While it's an oversimplification to say that Thomas Edison invented the light bulb, he was one of the first people to create a useful one, and, with modifications, his design has stood the test of time. Although incandescent bulbs of the type Edison developed are still in use today, modern consumers have a few other options. Compact fluorescent (CFL) and light-emitting diode (LED) bulbs are two of the most common. They work on different principles and provide just as much light as incandescents, and they consume less energy.
TL;DR (Too Long; Didn't Read)
The design of incandescent bulbs has changed a little since Edison developed his prototype. Modern improvements include tungsten filaments and inert gases inside the globe. Alternatives such as CFLs and LEDs, although not true bulbs, are more efficient.
What's in a Bulb?
One of Edison's most important innovations was to allow electricity to pass through a thin, highly resistive filament rather than simply arc between two poles, as had been the standard at the time. Edison made his filament from carbonized bamboo, but to prevent it from burning up, he had to enclose it in an air-tight package to keep oxygen out. Edison's bulbs contained a vacuum, but this made them very fragile, so subsequent manufacturers filled the bulbs with inert gases such as argon, neon, helium and nitrogen. The filaments in modern incandescent bulbs are mostly made of tungsten, and the bulbs are generally filled with argon.
Parts of an Incandescent Bulb
At first glance, an incandescent bulb seems simple, but it actually consists of several individual parts that have become standardized.
Screw Base: The familiar threaded base was developed by Edison and is known as the E-base. Today, several sizes exist.
Globe: The glass enclosure is known as the globe. The familiar pear-shaped one is most common because it distributes light better than other shapes. Frosted globes came on the market in 1925 and are still common.
Filament: In 1911, American physicist William D. Coolidge developed the tungsten filament, and General Electric quickly adapted it into their bulbs. It remains the standard bulb filament.
Contact wires: Thin wires extend from the filament to the screw base and the foot contact at the base of the bulb. They complete the electrical circuit when the bulb is screwed in.
Support wires: A pair of thin wires support the filament and prevent it from contacting the globe of the base when electricity is flowing.
Alternatives to Incandescents
One of the main drawbacks of incandescent bulbs is that they convert only a small fraction of incident electricity into light – about 10 percent. Halogen bulbs, which are similar to standard incandescents but are filled with a halogen gas such as bromine, are more efficient. Halogen bulbs use less energy than standard incandescents, but the amount is arguably not small enough to classify them as energy efficient. Especially not when compared to CFLs and LEDs, which came on the market after the U.S. oil crisis of the 1970s. Compared to incandescents, CFLs and LEDs use 75 percent or less of the energy consumed by an incandescent bulb.

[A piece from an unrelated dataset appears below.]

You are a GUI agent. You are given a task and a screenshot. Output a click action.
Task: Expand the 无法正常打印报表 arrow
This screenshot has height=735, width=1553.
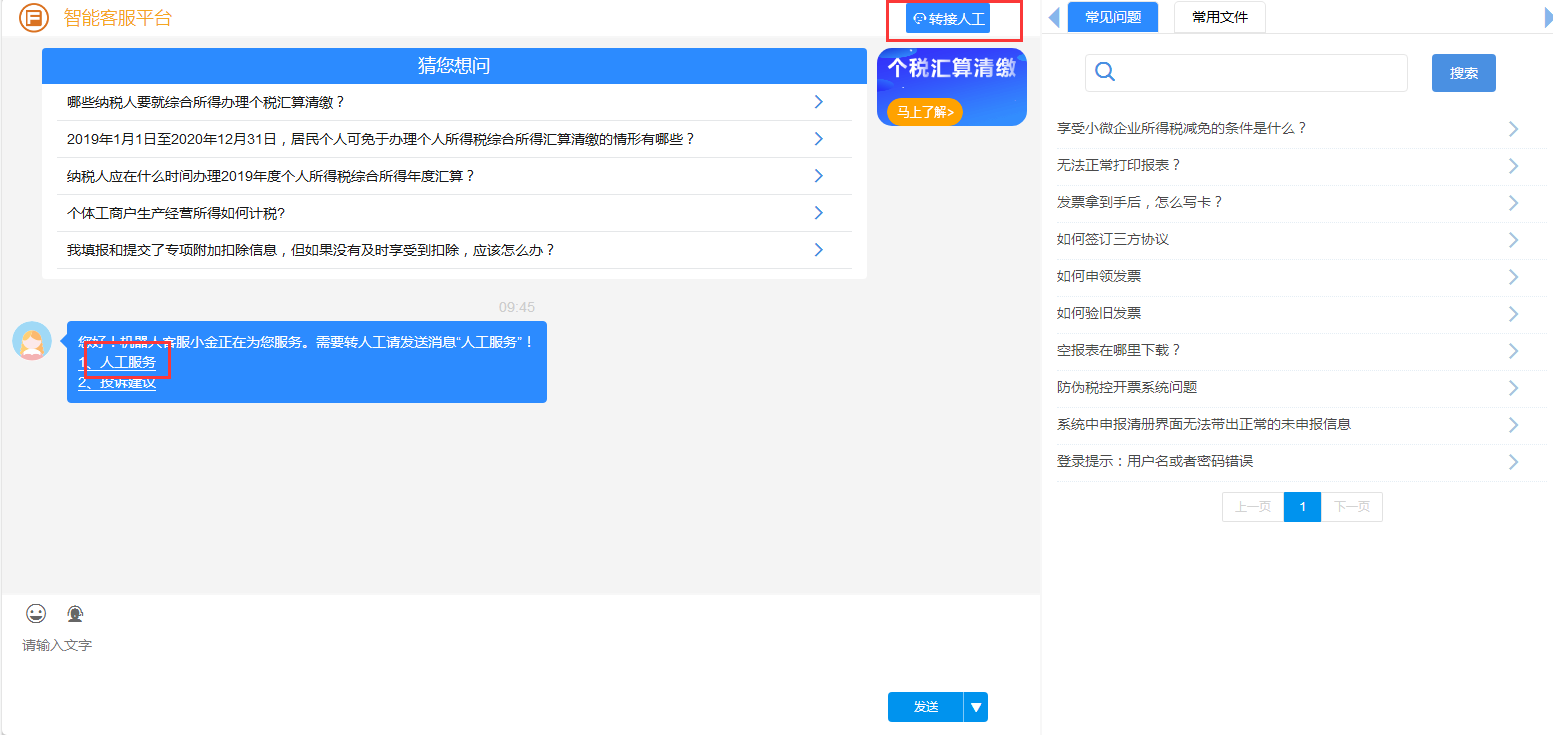pyautogui.click(x=1513, y=166)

When Is a Bulb Not a Bulb?
Neither CFLs nor LEDs require a globe solely to protect a filament, because neither device has a filament. LEDs consist of diodes that glow when electricity passes through them. Nevertheless, manufacturers construct LEDs with more-or-less pear-shaped globes so consumers can use them in the same way as standard incandescents. CFLs produce light by the ionization of an inert gas, but the bulbs contain a small amount of mercury that requires an airtight enclosure, and the tubes are bent into a bulb shape for ease of use. Although they aren't bulbs in the same way that incandescents are, many CFLs and LEDs have the same Edison-style screw bases, and they can be used interchangeably with incandescents.